"Блоссом" - о распускающейся любви и Стоунволлских бунтах
Все уже, наверное, видели (и даже успели начать читать) мою новую книгу «Блоссом»?
Почему я решила писать историю на фоне событий, которые происходили в конце 60-х годов? И почему именно в Вашингтоне?
В тот момент действительно происходили вещи, которые поменяли ход не только американской истории, но и стали масштабными и значительными для мира в целом. Во-первых, это убийство Мартина Лютера Кинга, боровшегося за права чернокожего населения. Его убийство привело к массовым беспорядкам, которые стали впоследствии называть «весенними погромами», во-вторых – это знаменитые Стоунволлские бунты, которые, по сути, дали толчок началу борьбы за права представителей ЛГБТК-сообщества. Ну и в-третьих, волна антивоенных настроений и маршей к концу 60-х, началу 70-х годов достигла своего апогея. Это привело к тому, что война во Вьетнаме к 1975 году была закончена (многие уже знают, с каким трепетом я отношусь к войне во Вьетнаме и одной из лучших своих книг считаю историю, написанную на фоне событий там происходивших, это Танго «Сайгон»).
Честно говоря, когда я давала название истории, я думала только о том, что тем самым свяжу место, где главные герои Донни и Ральф познакомились – бар «Блоссом», когда они попали в полицейскую облаву – и начало расцвета их любви, когда их чувства, несмотря на всё, что творилось вокруг, стали распускаться, словно прекрасный цветок.
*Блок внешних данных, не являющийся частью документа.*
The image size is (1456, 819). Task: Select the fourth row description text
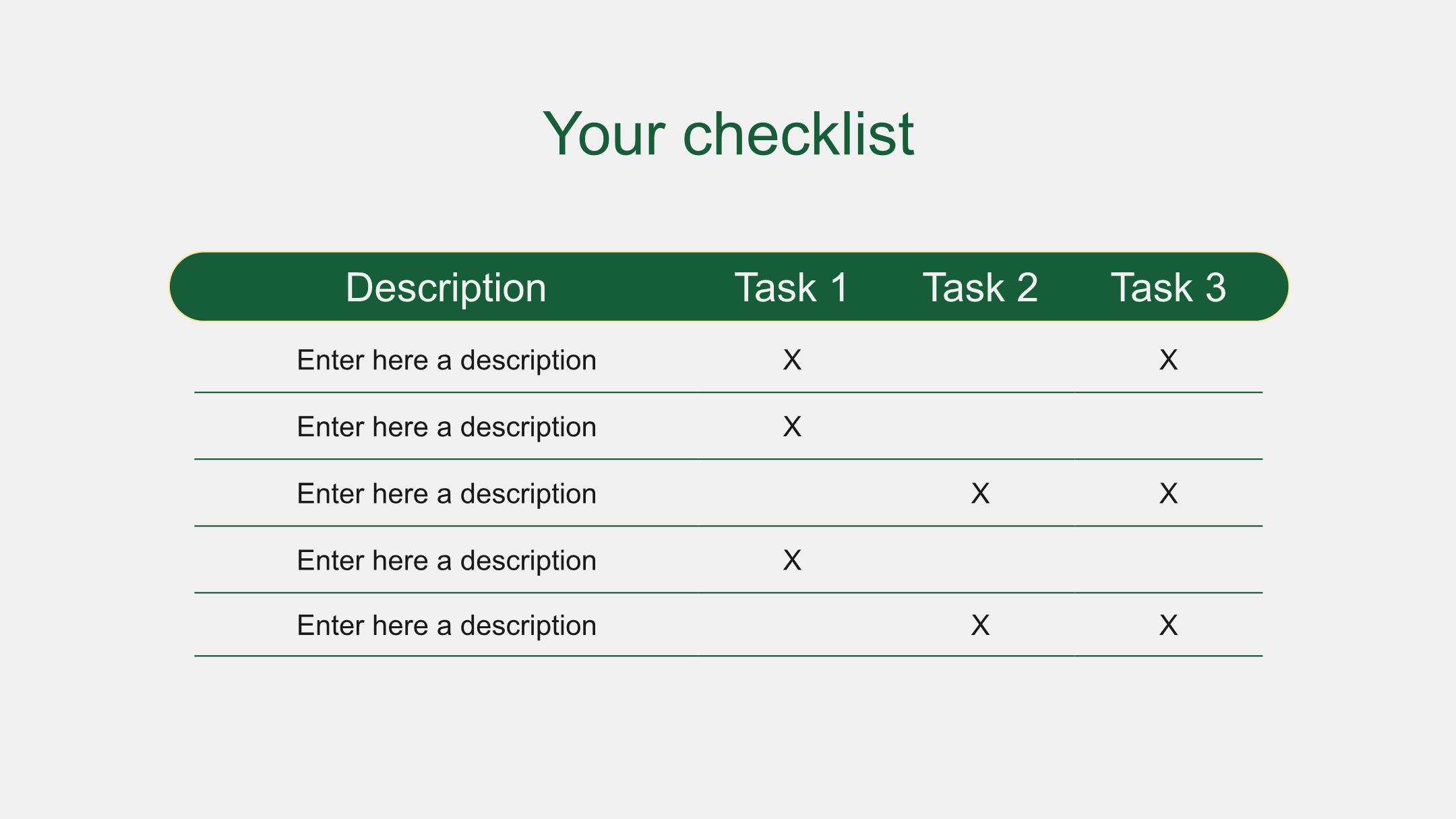click(446, 560)
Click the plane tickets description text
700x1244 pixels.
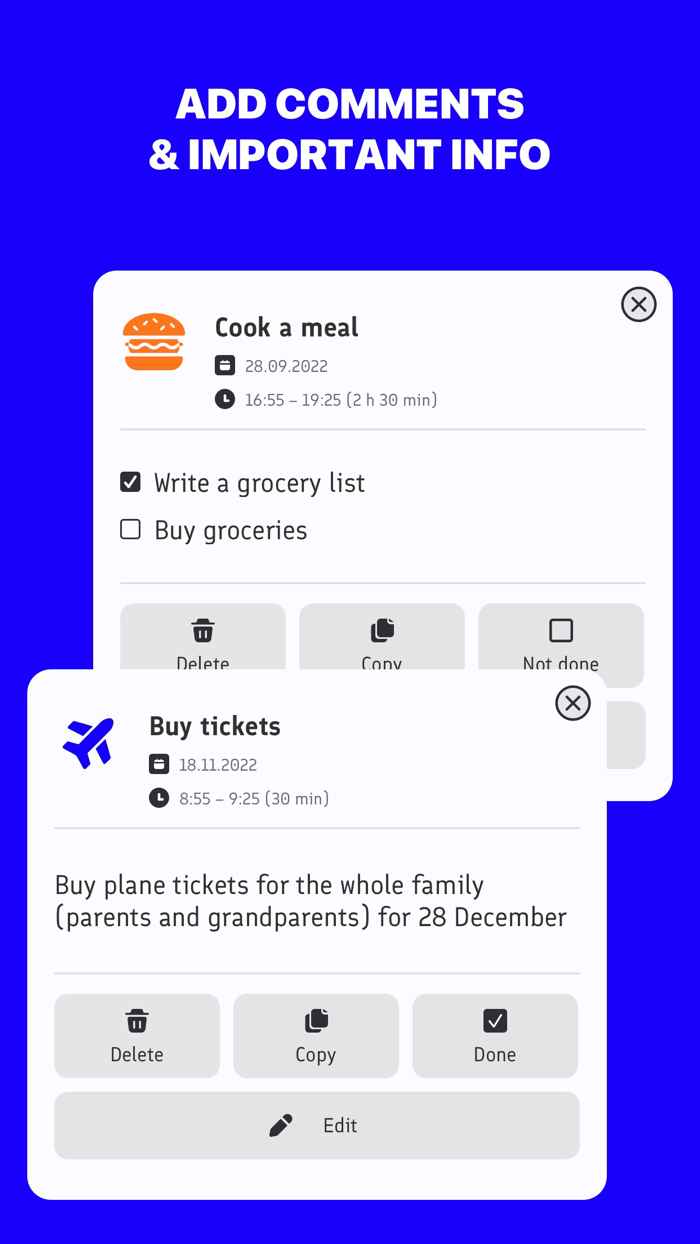click(x=316, y=901)
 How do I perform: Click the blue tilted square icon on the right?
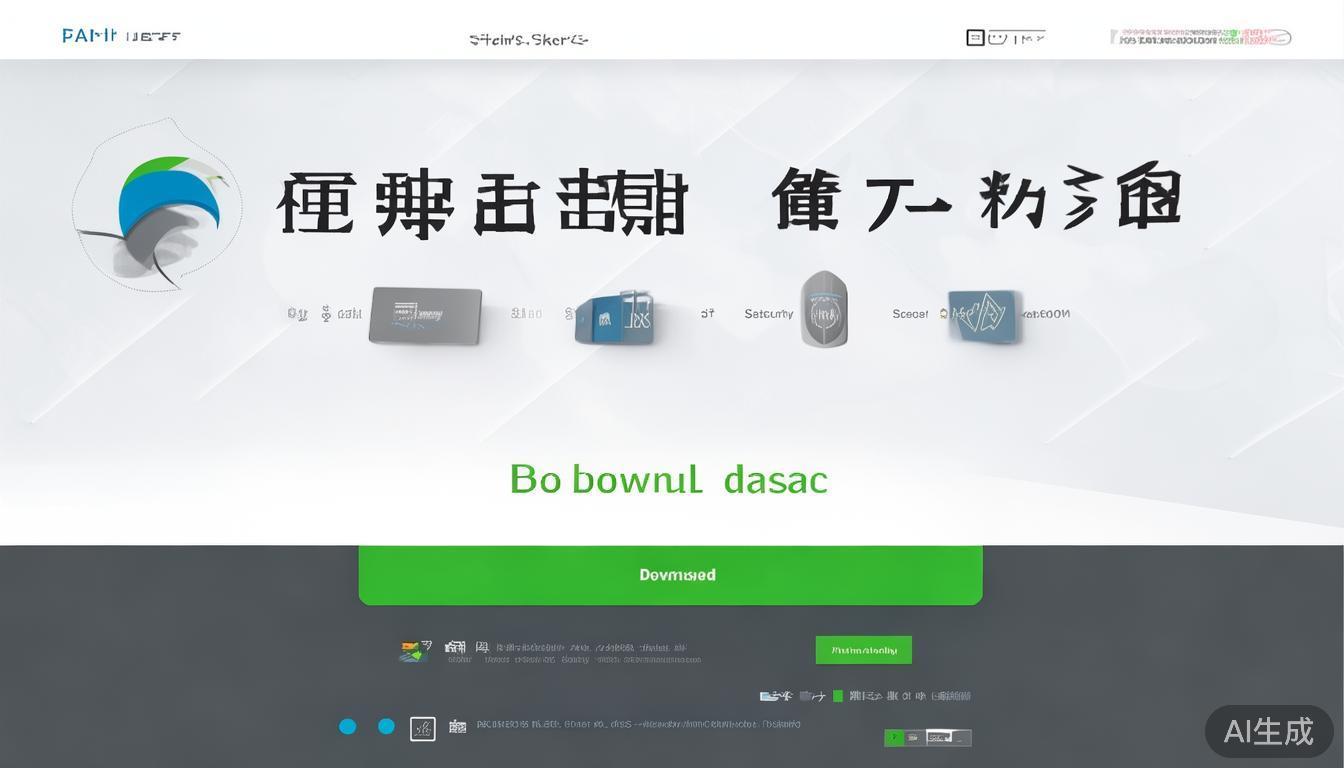tap(984, 315)
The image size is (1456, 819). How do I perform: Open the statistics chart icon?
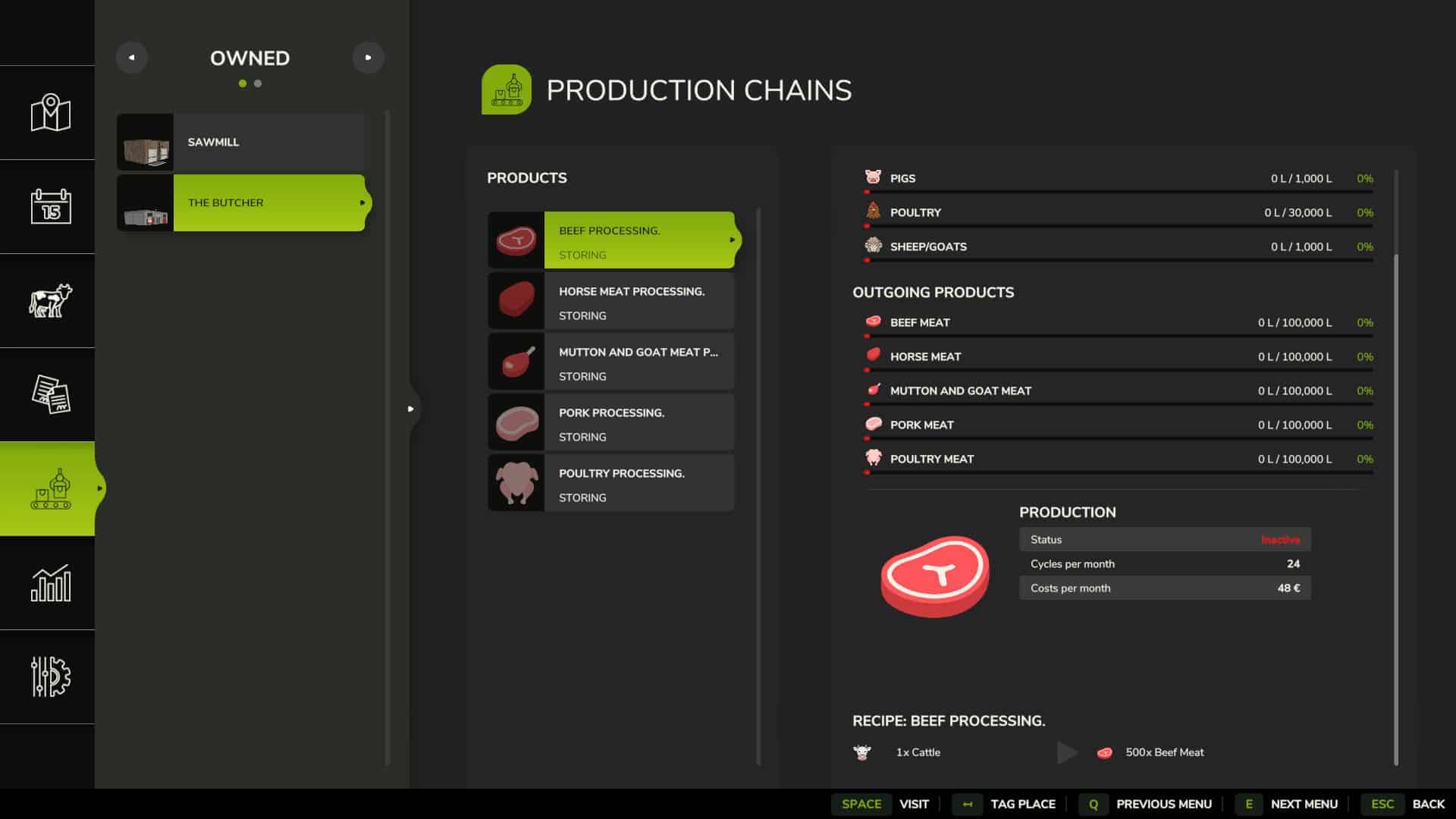click(x=50, y=582)
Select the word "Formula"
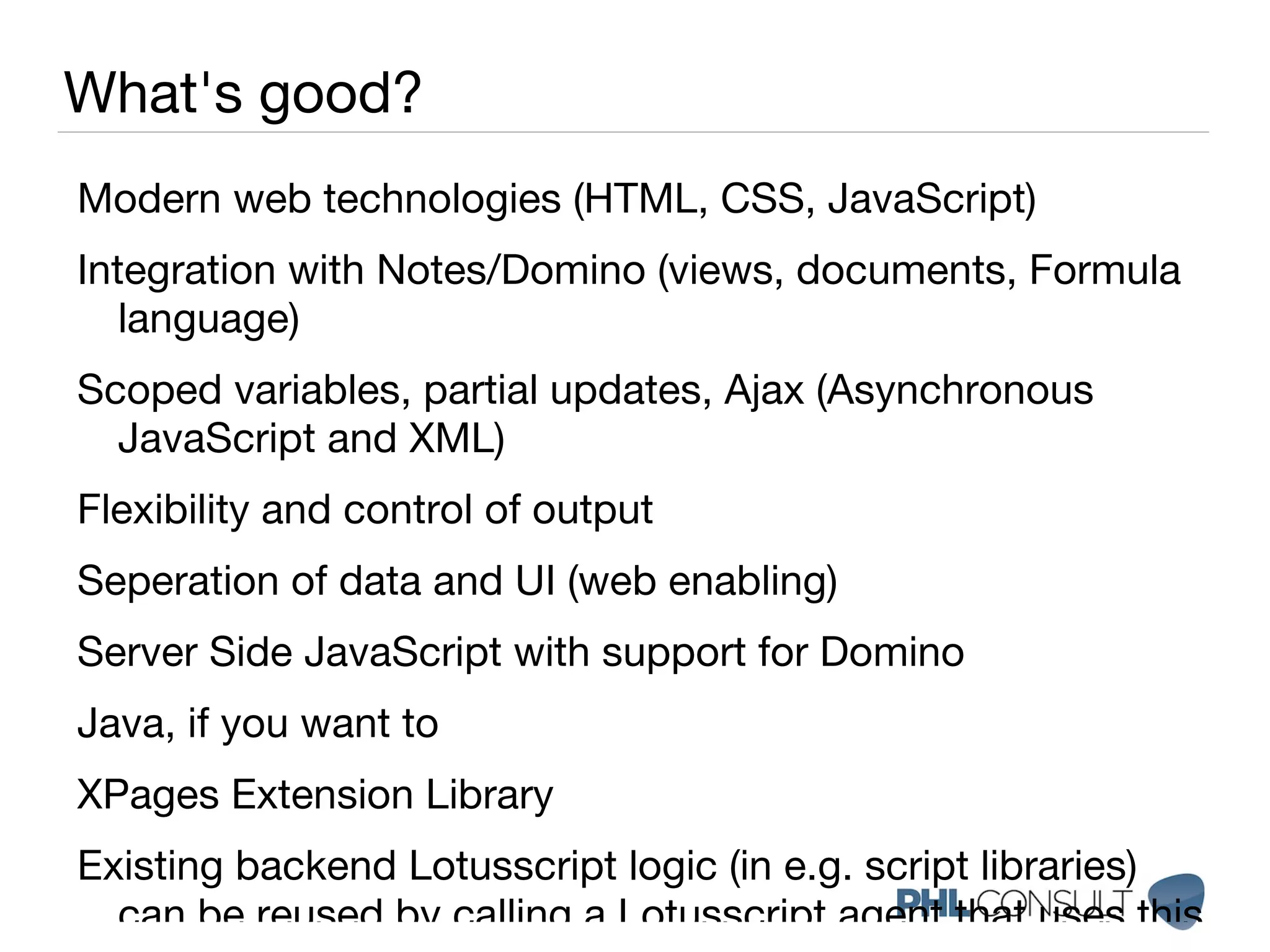1270x952 pixels. click(1104, 270)
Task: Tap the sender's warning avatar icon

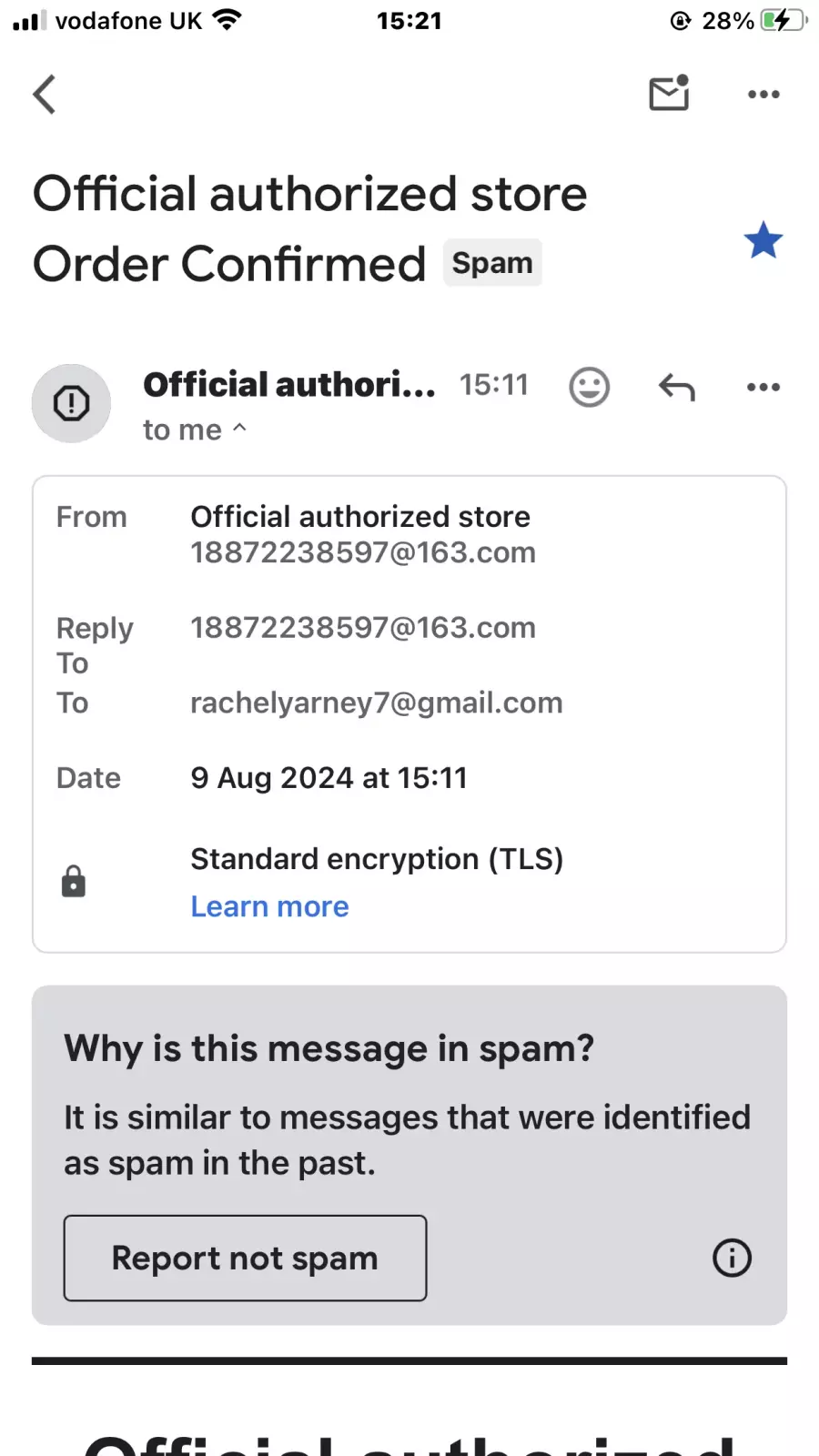Action: click(x=72, y=403)
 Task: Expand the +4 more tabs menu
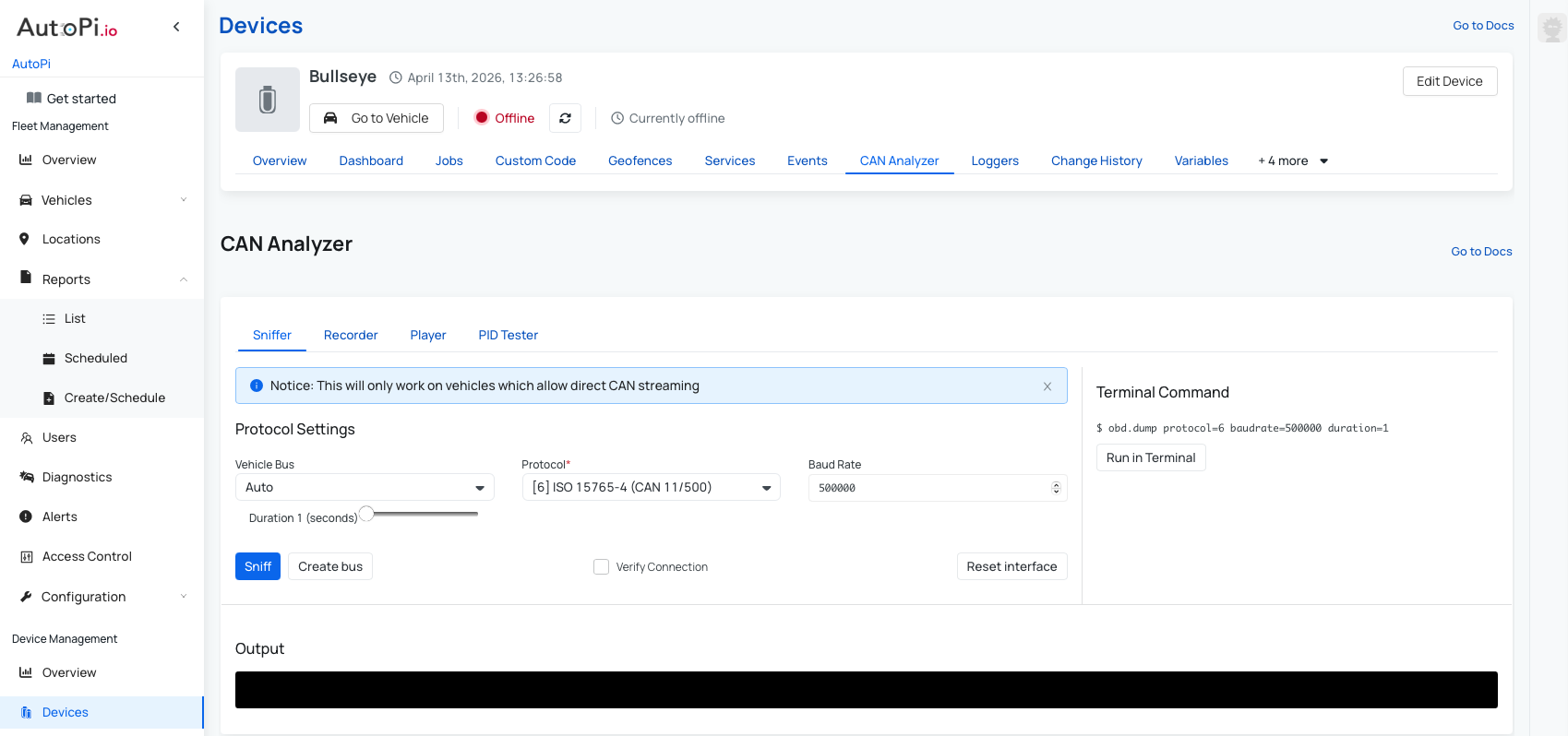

И только теперь я поняла, что в названии есть отсылка как раз к тому, о чём я написала выше – это расцвет борьбы за свои права, за то основополагающее и незыблемое, что должно быть у каждого человека просто по факту его рождения – это возможность быть тем, кто ты есть, любить того, кого ты хочешь, независимо от пола, ориентации и расовой принадлежности, возможность жить мирной жизнью, не брать в руки оружие и не идти убивать. Быть свободным.
Про «весенние погромы» я ещё напишу, ну а сейчас скажу пару слов о Стоунволлских бунтах. Много писать не буду, история известна, можно найти массу материалов в сети. И, тем не менее, события, произошедшие в баре «Стоунволл Инн» в Нью-Йорке 28 июня 1969 года, стали знаковыми. Та ночь стала «точкой кипения», после которой терпению пришёл конец, и "ягнята" обратились "волками". Те, от кого никто не ожидал сопротивления, показали зубы, закричали "Хватит!" и с того момента стена начала рушиться. Теперь это один из ярчайших и важнейших моментов в ЛГБТК-истории и поворотный момент в борьбе за свои права.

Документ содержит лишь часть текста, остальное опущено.